Given the timespan of the film's production it will likely come as no surprise that it was filmed on more than one format. The early material was shot by Albert Maysles on 25fps 16mm film, while the newer footage consists of a combination of PAL DV-CAM shot on a Sony DSR-PD170 and HD footage shot with a Panasonic VariCam. Restoring the film elements and matching it to the newer footage for its American TV broadcast was down to co-director, co-cinematographer and editor Antonio Ferrera and some nifty mathematical calculations in Apple's Final Cut Pro editing software. The results definitely justify his considerable work, for while it's easy for a trained eye to identify which footage was shot on which format, the differences in image quality are far less pronounced than you might expect. The older 16mm material in particular looks far better than reports of the poor condition in which Ferrera first encountered it might suggest – the colours may be muted and a little earthy, but the level of detail is very good, the grain is minimal and the image is virtually spotless. The DV-CAM material in some ways presents the biggest challenge, being shot on PAL for the higher line count and greater picture detail, then converted to NTSC for its HBO broadcast, a journey it survives rather well well. Inevitably it's the HD footage that shines the brightest, with pitch-perfect contrast, crisp detail and a rich reproduction of colour. A first-class job that is being distributed here in its original NTSC form rather than risk the damaging effects of standards conversion.

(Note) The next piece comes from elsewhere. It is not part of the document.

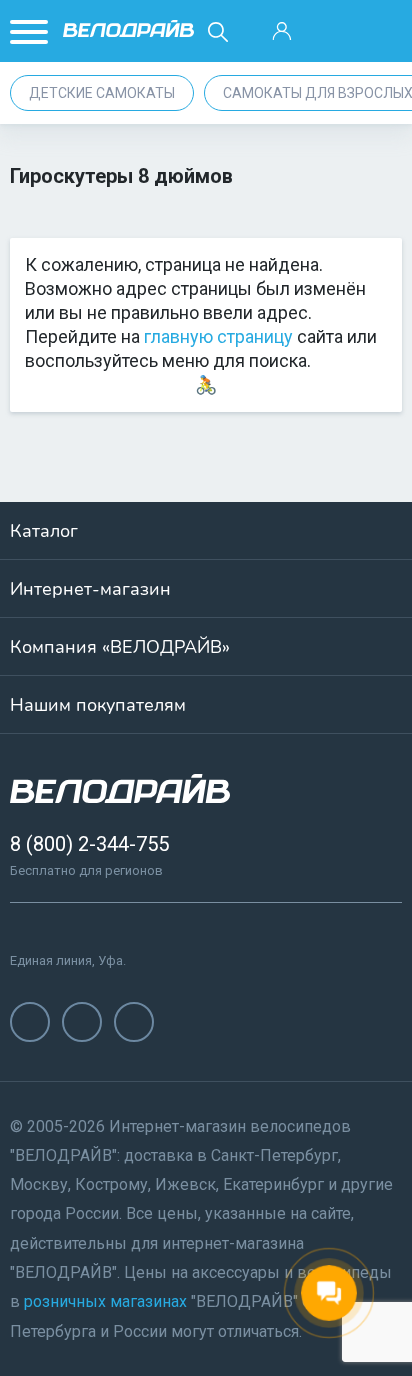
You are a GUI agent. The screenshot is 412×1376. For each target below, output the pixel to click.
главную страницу (218, 336)
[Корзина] (382, 32)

The soundtrack is coded as Dolby 5.1 surround, but you'll hear precious little from the rear speakers, which matters little when the sound is as well recorded and mixed as it is here – even the older 16mm footage has excellent dialogue recording (courtesy of David Maysles), and the various music tracks make good use of the stereo separation and really show off the clarity.
Four similarly styled scrolling textual extras are included, providing brief overviews of the project itself and the work of Antonio Ferrera, Albert Maysles and Christo and Jeanne-Claude.
Usually this is where I'd be suggesting that those with a professed dislike for modern art in any of its guises should give the film a wide berth, but as it happens they're the very people I'd most enthusiastically encourage to watch it. They may not like what Christo and Jeanne-Claude create (but give it a try, you never know) or even regard it as art at all, but they should see it anyway to appreciate the sheer work and time that goes into creating such an artwork and the joy the finished piece can bring to those who actually experience it. Distributed in the US by Alive Mind and handled here by Illuminations, this is a marvellous documentary given a top notch transfer, and comes highly recommended.